- Alıntı metin:
Tarlada çapa yapan, inek sağan, kaynana, görümce kahrı çeken, evde erişte kesip sucuk dolduran, evinin bütün işlerini tek başına kendisi gören, bu arada Allah ne verdiyse üç, beş, sekiz, on çocuk doğuran, hepsiyle asgari gereklilikler ölçüsünde ilgilenen, bunun kaçınılmaz gereği olarak bir de koca kahrı çeken, yer yer dayak yiyen, sokakta bir oğlana baktı diye ayağına taş bağlanıp nehre atılan, dünyanın öteki ucuna bile gitseler yine bulunup töre cinayetiyle namusların temizlendiği; amcasının, dayısının, hatta abisinin, babasının tecavüzüne uğrayıp hamile kalan, sonra da aynı vahşiler tarafından intihara zorlanan; berdel mağduru, kumalık mağduru, hiç tanımadığı, sevmediği veya tanısa bile kendisinden kırk yaş büyük erkekle başlık parası karşılığı evlenmeye zorlanan kadınlar değil!..

- Kaynak veriler:
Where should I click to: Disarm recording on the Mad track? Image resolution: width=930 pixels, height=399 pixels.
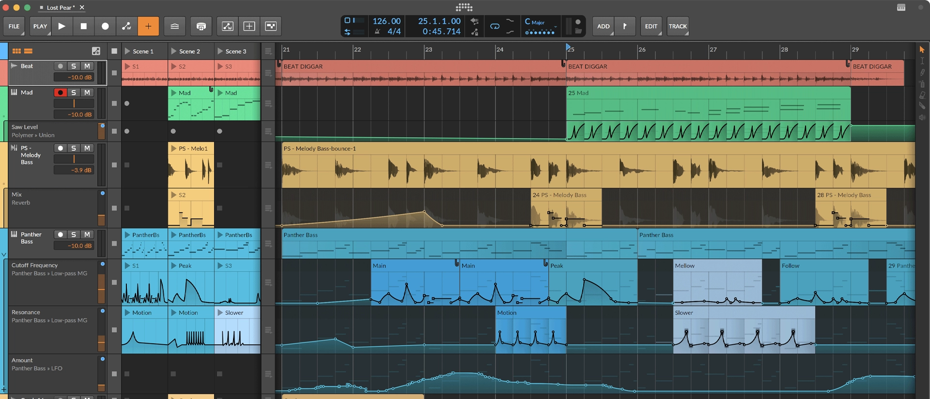coord(60,93)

- Görevler:
1/ Alıntı metinde bazı kadınların ayağına taş bağlanıp nehre atılmasının sebebi ne olarak gösteriliyor? Bir ila üç cümleyle açıklayın.
2/ Alıntı metinde kadınların evde hangi yiyecekleri hazırladığı belirtiliyor?
3/ Alıntı metni, "Tarlada çapa yapan, inek" sözlerinin geçtiği yerden başlayarak yineleyin ve "zorlanan kadınlar değil!.." sözlerinden sonra durun.
Liste, alıntı metinden ayrı bir malzemedir.

- Çözümler:
1/ Metne göre bu kadınların ayağına taş bağlanıp nehre atılmasının sebebi, sokakta bir oğlana bakmış olmalarıdır.

2/ Erişte kesip sucuk dolduruyorlar.

3/
Tarlada çapa yapan, inek sağan, kaynana, görümce kahrı çeken, evde erişte kesip sucuk dolduran, evinin bütün işlerini tek başına kendisi gören, bu arada Allah ne verdiyse üç, beş, sekiz, on çocuk doğuran, hepsiyle asgari gereklilikler ölçüsünde ilgilenen, bunun kaçınılmaz gereği olarak bir de koca kahrı çeken, yer yer dayak yiyen, sokakta bir oğlana baktı diye ayağına taş bağlanıp nehre atılan, dünyanın öteki ucuna bile gitseler yine bulunup töre cinayetiyle namusların temizlendiği; amcasının, dayısının, hatta abisinin, babasının tecavüzüne uğrayıp hamile kalan, sonra da aynı vahşiler tarafından intihara zorlanan; berdel mağduru, kumalık mağduru, hiç tanımadığı, sevmediği veya tanısa bile kendisinden kırk yaş büyük erkekle başlık parası karşılığı evlenmeye zorlanan kadınlar değil!..